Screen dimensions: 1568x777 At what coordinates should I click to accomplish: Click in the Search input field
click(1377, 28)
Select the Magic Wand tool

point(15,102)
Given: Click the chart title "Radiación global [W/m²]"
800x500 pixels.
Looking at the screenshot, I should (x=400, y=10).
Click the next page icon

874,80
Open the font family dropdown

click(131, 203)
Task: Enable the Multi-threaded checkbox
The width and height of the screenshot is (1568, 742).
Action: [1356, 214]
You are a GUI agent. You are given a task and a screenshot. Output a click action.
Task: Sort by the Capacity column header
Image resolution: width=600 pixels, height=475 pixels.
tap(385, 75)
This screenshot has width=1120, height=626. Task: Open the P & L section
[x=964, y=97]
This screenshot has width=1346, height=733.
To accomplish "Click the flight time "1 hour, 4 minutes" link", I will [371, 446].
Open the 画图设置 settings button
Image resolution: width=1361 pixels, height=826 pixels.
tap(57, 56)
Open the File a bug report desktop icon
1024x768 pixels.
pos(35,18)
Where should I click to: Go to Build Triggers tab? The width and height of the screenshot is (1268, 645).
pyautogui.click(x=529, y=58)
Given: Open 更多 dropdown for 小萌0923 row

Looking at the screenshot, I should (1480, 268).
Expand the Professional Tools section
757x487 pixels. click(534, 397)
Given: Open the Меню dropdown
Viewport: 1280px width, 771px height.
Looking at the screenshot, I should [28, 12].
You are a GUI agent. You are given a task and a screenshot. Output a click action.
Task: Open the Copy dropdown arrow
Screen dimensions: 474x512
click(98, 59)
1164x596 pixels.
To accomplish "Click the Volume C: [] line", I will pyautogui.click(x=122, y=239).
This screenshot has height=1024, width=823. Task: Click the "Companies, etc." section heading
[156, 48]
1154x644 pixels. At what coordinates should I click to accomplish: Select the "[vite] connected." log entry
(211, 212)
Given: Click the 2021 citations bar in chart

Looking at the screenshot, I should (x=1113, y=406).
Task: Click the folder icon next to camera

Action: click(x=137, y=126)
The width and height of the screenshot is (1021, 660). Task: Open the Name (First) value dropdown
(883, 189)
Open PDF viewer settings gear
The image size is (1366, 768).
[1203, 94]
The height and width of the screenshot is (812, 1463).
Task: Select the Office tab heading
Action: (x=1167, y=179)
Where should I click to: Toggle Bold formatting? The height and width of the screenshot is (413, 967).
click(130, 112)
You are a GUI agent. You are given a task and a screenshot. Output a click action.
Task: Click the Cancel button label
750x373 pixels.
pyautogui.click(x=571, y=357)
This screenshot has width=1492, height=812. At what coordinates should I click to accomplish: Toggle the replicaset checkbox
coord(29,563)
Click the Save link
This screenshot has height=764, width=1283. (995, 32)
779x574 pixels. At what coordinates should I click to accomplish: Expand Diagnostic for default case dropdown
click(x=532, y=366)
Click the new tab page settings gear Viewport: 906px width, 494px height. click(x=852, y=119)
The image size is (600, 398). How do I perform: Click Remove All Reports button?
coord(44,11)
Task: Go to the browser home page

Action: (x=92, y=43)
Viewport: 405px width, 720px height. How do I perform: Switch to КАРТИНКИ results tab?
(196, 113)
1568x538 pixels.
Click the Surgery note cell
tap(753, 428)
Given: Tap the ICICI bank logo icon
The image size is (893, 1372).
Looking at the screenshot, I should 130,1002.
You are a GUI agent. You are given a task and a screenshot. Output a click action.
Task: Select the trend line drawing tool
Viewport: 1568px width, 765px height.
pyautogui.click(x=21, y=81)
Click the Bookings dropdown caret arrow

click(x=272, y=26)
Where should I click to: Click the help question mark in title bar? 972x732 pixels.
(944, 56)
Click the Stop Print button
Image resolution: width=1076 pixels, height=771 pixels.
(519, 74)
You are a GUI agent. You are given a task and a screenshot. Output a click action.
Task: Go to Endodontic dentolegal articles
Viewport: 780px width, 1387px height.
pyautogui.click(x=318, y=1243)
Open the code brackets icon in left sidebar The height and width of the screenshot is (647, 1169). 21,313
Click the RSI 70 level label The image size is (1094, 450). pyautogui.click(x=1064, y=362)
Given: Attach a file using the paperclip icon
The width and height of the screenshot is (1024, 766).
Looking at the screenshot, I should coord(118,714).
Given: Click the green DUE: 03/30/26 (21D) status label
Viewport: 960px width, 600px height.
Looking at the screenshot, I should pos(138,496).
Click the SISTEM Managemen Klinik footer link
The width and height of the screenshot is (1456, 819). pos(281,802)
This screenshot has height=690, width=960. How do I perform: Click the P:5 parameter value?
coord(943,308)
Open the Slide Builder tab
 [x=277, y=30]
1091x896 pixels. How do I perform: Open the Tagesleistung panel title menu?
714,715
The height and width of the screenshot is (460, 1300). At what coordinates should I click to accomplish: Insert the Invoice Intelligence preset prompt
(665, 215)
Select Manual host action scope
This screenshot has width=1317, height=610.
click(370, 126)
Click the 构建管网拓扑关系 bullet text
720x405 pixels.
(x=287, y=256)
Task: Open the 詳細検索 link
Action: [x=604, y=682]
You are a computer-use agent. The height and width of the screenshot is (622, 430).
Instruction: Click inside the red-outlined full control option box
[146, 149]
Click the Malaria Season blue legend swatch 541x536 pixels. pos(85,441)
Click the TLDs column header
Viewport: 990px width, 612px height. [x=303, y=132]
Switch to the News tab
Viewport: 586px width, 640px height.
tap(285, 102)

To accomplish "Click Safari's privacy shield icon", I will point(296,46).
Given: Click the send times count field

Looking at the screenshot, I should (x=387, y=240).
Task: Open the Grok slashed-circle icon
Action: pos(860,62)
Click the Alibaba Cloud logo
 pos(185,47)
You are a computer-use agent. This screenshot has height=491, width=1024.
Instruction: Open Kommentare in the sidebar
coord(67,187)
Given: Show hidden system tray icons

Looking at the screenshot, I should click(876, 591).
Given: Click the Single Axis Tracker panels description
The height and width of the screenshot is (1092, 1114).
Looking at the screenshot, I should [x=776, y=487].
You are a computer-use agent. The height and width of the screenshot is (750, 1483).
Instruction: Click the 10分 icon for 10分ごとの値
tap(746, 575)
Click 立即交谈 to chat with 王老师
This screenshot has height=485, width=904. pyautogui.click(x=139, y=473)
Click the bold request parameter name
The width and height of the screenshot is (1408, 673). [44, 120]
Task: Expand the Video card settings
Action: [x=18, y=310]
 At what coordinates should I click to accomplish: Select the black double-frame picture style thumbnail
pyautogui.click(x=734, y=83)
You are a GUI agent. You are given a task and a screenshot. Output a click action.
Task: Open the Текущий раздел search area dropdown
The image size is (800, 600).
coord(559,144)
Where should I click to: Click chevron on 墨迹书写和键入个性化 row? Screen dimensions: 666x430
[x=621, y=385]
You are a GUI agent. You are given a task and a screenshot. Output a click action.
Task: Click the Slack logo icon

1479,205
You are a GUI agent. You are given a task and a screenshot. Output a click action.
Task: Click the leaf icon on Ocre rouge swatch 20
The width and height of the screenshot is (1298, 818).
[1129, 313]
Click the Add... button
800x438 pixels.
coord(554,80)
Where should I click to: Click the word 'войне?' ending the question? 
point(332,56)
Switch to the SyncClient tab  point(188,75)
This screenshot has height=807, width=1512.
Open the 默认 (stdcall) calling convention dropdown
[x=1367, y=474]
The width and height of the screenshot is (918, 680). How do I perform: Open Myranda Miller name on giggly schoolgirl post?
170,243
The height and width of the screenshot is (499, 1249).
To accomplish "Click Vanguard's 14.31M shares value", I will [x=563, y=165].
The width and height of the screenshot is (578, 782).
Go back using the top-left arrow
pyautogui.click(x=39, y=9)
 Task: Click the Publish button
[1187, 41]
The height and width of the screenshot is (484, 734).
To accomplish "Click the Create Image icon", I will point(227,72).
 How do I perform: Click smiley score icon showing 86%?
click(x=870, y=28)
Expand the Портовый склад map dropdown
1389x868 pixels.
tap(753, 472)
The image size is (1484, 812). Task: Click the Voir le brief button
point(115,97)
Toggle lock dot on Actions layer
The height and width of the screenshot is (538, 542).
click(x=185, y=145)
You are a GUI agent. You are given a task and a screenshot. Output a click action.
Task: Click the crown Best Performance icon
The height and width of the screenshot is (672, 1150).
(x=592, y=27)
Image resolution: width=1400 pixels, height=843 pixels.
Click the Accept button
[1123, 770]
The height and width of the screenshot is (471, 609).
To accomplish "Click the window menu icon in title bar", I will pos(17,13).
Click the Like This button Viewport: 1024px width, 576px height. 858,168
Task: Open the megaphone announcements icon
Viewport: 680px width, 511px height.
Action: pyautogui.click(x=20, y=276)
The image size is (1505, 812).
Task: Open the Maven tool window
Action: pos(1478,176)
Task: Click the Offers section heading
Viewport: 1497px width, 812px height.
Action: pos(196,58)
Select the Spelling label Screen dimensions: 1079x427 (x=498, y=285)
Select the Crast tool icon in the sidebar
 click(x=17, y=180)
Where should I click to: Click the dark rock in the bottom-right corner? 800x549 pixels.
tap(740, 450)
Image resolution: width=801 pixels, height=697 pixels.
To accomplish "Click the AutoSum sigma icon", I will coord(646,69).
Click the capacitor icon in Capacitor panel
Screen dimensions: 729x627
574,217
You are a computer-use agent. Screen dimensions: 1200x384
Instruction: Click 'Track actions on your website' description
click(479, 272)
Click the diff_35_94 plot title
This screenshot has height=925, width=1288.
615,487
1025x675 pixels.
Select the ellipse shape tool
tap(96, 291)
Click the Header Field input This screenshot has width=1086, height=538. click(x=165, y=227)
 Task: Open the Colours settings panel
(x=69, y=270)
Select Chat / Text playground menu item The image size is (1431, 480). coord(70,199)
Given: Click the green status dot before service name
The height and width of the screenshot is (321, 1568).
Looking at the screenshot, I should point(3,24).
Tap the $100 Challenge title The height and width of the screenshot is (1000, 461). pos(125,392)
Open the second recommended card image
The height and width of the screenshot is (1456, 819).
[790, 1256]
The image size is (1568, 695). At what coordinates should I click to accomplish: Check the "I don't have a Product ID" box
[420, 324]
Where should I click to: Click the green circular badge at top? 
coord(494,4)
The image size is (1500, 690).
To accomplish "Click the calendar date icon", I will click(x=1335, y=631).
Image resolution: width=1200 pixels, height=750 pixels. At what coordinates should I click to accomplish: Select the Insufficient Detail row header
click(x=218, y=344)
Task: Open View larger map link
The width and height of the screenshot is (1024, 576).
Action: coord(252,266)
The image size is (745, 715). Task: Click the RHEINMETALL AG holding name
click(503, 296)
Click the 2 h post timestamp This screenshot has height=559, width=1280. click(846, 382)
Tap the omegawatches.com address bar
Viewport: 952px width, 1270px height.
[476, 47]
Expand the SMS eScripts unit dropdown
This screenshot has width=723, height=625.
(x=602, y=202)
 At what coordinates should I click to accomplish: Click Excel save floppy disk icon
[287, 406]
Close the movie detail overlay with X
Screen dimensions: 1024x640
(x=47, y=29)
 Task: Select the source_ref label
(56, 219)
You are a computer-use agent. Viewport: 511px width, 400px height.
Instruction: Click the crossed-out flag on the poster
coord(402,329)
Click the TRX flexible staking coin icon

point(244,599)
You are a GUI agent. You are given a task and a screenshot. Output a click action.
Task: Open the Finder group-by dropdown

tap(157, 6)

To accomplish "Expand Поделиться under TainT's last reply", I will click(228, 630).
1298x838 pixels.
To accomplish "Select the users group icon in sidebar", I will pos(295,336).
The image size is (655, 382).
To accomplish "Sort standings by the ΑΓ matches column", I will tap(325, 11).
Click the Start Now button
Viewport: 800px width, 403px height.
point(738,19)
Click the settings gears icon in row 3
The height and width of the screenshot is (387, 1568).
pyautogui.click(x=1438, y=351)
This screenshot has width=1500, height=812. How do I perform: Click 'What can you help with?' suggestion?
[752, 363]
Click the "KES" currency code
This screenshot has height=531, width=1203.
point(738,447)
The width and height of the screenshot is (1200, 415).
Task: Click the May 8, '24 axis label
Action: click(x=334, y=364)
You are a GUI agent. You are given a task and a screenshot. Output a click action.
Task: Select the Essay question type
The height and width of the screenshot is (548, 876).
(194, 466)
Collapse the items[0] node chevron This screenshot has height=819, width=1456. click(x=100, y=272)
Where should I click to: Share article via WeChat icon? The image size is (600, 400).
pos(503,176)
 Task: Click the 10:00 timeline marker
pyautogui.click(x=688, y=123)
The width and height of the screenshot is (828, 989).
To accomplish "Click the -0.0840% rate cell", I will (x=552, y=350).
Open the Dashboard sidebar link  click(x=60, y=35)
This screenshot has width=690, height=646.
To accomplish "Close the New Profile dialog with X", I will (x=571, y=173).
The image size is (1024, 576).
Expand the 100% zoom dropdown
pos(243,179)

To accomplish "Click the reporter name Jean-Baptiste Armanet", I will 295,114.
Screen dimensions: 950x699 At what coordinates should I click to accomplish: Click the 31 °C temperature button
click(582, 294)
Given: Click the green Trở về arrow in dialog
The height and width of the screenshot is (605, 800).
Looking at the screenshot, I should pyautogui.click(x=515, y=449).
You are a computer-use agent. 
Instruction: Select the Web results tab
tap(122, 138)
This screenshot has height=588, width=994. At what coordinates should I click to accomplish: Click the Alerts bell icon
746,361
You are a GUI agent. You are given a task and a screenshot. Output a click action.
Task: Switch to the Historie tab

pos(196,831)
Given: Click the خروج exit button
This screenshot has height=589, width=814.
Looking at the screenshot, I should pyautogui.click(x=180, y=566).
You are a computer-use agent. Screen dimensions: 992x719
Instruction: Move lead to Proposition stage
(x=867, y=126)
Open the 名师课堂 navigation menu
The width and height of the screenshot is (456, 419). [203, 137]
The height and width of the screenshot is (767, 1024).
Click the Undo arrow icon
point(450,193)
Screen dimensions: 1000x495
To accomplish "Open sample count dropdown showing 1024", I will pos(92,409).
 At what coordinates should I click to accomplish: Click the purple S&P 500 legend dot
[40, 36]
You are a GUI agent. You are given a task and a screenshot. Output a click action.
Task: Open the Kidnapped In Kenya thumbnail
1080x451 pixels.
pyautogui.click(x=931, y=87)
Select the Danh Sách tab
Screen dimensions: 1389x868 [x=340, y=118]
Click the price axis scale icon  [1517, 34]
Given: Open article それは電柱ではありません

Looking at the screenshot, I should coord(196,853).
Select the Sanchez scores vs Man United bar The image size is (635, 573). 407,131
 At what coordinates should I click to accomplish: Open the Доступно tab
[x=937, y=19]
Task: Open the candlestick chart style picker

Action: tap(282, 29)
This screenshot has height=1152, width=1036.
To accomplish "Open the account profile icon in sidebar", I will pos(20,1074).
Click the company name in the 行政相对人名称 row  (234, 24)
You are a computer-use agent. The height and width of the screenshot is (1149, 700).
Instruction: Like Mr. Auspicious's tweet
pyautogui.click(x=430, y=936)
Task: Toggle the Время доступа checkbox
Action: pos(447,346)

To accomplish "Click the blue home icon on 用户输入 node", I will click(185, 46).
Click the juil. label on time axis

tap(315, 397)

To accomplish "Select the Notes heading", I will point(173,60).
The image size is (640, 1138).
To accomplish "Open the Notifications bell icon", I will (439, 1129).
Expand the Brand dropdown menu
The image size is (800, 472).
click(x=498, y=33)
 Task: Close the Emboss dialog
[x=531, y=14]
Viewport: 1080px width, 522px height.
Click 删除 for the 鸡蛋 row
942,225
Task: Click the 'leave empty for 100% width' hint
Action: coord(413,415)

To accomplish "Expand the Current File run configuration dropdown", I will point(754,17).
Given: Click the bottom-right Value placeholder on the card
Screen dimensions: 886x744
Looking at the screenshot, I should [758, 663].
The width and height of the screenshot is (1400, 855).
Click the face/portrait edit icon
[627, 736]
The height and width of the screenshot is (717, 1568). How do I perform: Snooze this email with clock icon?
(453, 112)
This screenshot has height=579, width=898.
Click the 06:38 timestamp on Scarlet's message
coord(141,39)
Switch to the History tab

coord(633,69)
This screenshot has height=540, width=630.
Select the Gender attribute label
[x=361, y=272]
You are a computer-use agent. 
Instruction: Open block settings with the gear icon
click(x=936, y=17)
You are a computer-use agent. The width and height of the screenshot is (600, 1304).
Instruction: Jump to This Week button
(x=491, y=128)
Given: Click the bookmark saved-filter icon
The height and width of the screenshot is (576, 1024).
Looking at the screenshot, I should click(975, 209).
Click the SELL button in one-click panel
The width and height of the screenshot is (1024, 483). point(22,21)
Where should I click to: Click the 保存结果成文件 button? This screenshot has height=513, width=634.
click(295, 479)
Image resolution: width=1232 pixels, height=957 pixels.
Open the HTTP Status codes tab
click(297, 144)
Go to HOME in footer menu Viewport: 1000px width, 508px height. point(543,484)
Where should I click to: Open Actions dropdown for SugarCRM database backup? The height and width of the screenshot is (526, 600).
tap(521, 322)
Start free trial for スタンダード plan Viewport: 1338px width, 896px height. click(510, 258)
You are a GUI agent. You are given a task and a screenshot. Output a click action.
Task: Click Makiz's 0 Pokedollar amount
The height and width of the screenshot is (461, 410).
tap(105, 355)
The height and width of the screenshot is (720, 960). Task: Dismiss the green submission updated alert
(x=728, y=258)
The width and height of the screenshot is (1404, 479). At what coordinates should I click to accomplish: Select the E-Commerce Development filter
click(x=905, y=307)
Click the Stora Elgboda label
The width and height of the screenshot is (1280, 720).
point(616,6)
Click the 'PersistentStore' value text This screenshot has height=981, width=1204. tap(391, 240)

————————

● **Problem details**
In the entries above, find each line with the word "blue" and copy it.

● **Output for this task**
Click the Malaria Season blue legend swatch 541x536 pixels. pos(85,441)
To accomplish "Click the blue home icon on 用户输入 node", I will click(185, 46).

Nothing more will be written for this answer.